Une fois n’est pas coutume, c’est essentiellement la curiosité rôlistique qui m’a amené à lire Les Lames du Cardinal de Pierre Pevel, premier tome de la trilogie éponyme. Sans-Détour vient en effet tout juste d’en sortir une adaptation, qui, à vue de nez, m’a l’air plutôt alléchante. Et sans être un grand amateur de romans de cape et d’épée – à vrai dire, à part bien sûr, mais il y a très longtemps, Les Trois Mousquetaires d’Alexandre Dumas, modèle évident du présent ouvrage, je n’en ai pas lu des masses –, j’avais un a priori plutôt favorable sur le mélange de ce genre avec la fantasy. Mais j’ai tout naturellement voulu d’abord lire les romans ayant inspiré le jeu avant de me lancer dans son éventuelle acquisition (onéreuse comme de juste).

 

Or Les Lames du Cardinal sont en cours de réédition chez Folio Science-fiction (la série « Fantasy » avec son odieux cachet de cire) après avoir été publiées originellement chez Bragelonne, et l’éditeur de poche en a fait un véritable événement, avec cette étrange jaquette affichant fièrement des récompenses plus ou moins glorieuses – dont une étrangere, tout de même… Ça commençait à faire beaucoup, mais il ne faut pas vendre la peau du Breton avant de l’avoir torturé, etc. Bon. J’achète le premier tome, histoire de.

 

Et là j’ai déjà un fameux souci pour le présenter, ce premier tome. En effet, passé les généralités – nous sommes en France à l’époque de Richelieu, il y a des tensions avec l’Espagne, et il y a des dragons –, difficile de résumer ce roman qui prend terriblement son temps pour se mettre en place. À peu de choses près, « l’histoire » (un bien grand mot) des Lames du Cardinal ne commence qu’à la moitié du livre environ. C’est dire si ça traîne.
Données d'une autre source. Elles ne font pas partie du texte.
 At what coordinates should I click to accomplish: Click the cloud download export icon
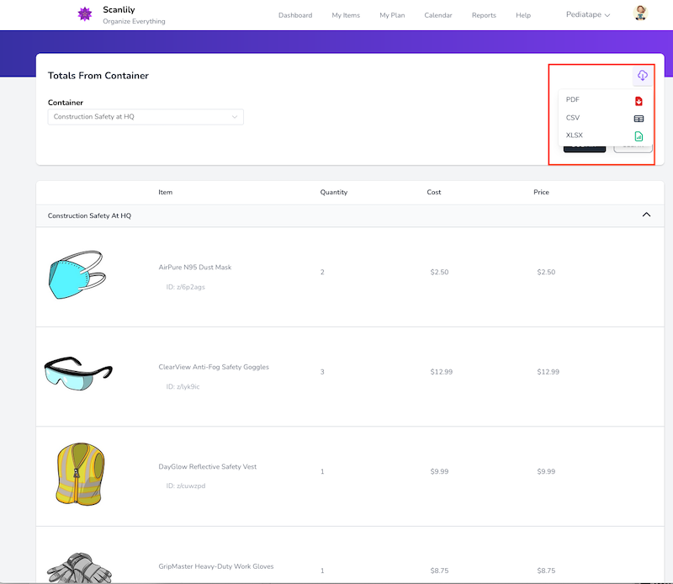tap(642, 76)

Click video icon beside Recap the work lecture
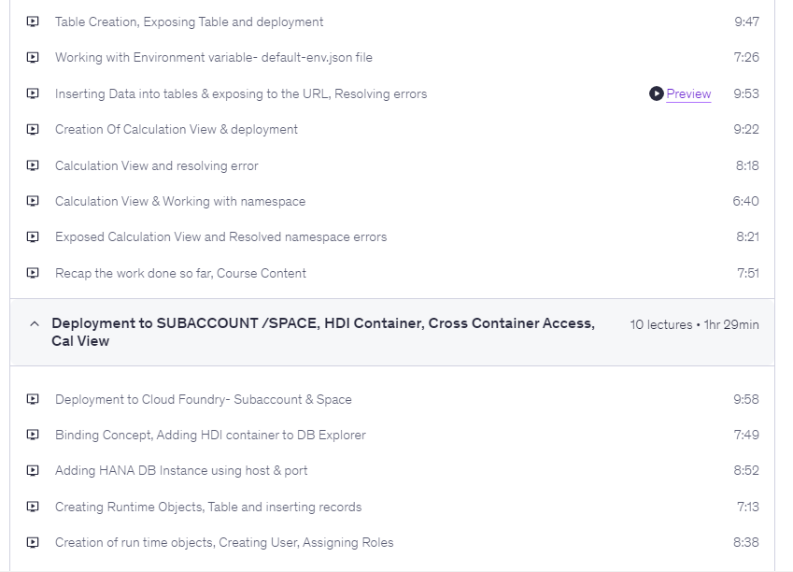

D’ici là, on subit bon gré mal gré la reconstitution desdites Lames, une sorte d’équipe de super agents secrets au service du Cardinal, commandés par le capitaine La Fargue. On suit donc une kyrielle de personnages, hélas tous plus ternes les uns que les autres, et accumulant les clichés (avec une mention pour l’inévitable truculent Gascon). Il y a des gentils. Il y a des méchants. Il y a des traîtres. Des faux et des vrais. Mais on s’emmerde.

 

Et à vrai dire, ça ne s’arrange guère une fois terminée cette looongue mise en place… Difficile de se prendre de passion pour cette intrigue vague et mollassonne, accumulant rebondissement prévisibles et révélations qui tombent à plat, avec une accélération finale qui en rajoute dans le ratage. Une entrée en matière plutôt douloureuse, donc, pour cette trilogie…

 

Et, du coup, je ne comprends pas. Je ne comprends pas ce qui peut bien « justifier » le succès de cette série (au-delà du malentendu évoqué plus haut et dont j’ai été victime). Ce roman est en effet plein de vide. Il n’a rien pour lui. Les personnages sont nuls, l’intrigue nulle, la construction plus qu’à son tour critiquable, le style insipide et saturé de mauvais traits didactiques évoquant tant un mauvais roman historique qu’un mauvais roman jeunesse. Alors quoi ?

 

Je me suis senti floué.

 

Du coup, je doute de me taper la suite, si elle doit être du même niveau. Quant au jeu de rôle… On va dire que tant pis ?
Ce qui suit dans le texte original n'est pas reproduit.